Dopo la morte di Morosini

La possibilità di un po’ di gioia per Piermario Morosini si è brutalmente interrotta sabato scorso, sul prato dell’Adriatico di Pescara, dopo una esistenza grama, con la morte di entrambi i genitori quando era ancora un bambino, due fratelli disabili, uno dei quali suicida alcuni anni fa ed una cocciuta determinazione nella vita, non ripagata […]

La possibilità di un po’ di gioia per Piermario Morosini si è brutalmente interrotta sabato scorso, sul prato dell’Adriatico di Pescara, dopo una esistenza grama, con la morte di entrambi i genitori quando era ancora un bambino, due fratelli disabili, uno dei quali suicida alcuni anni fa ed una cocciuta determinazione nella vita, non ripagata da nessuna fortuna.
Una vita avara di fortuna dove l’unica vera soddisfazione era arrivata dalla carriera calcistica.

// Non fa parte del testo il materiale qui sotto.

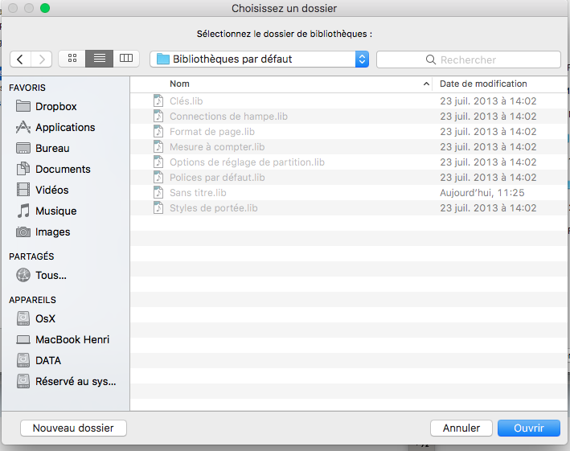The image size is (570, 451).
Task: Open the Applications folder in sidebar
Action: (64, 127)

L’adolescenza di Morosini è stata di quelle devastanti, quasi fosse il protagonista di un romanzo di Hugo o Dickens, pervasa da episodi sfortunati e capaci di segnare, nel profondo.
Prima, nel 2001 all’età di 15 anni, la morte della madre per un cancro. Poi, nel 2003, la scomparsa del padre, morto per un infarto. Infine il dramma del fratello maggiore disabile (anche la sorella ha bisogno di assistenza) che, quando Piermario si trovava a Udine per il primo anno, si tolse la vita, nel 2004.
Delio Rossi , l’allenatore che lo aveva portato, nel Livorno, dalla Primavera alla prima squadra, facendolo diventare un professionista, ricorda che Piermario era già un uomo fatto e responsabile a 17 anni di età, uno che si allenava e conduceva una vita rigorosa, senza nessuno di quei grilli per la testa che anche gli sportivi hanno a quell’età.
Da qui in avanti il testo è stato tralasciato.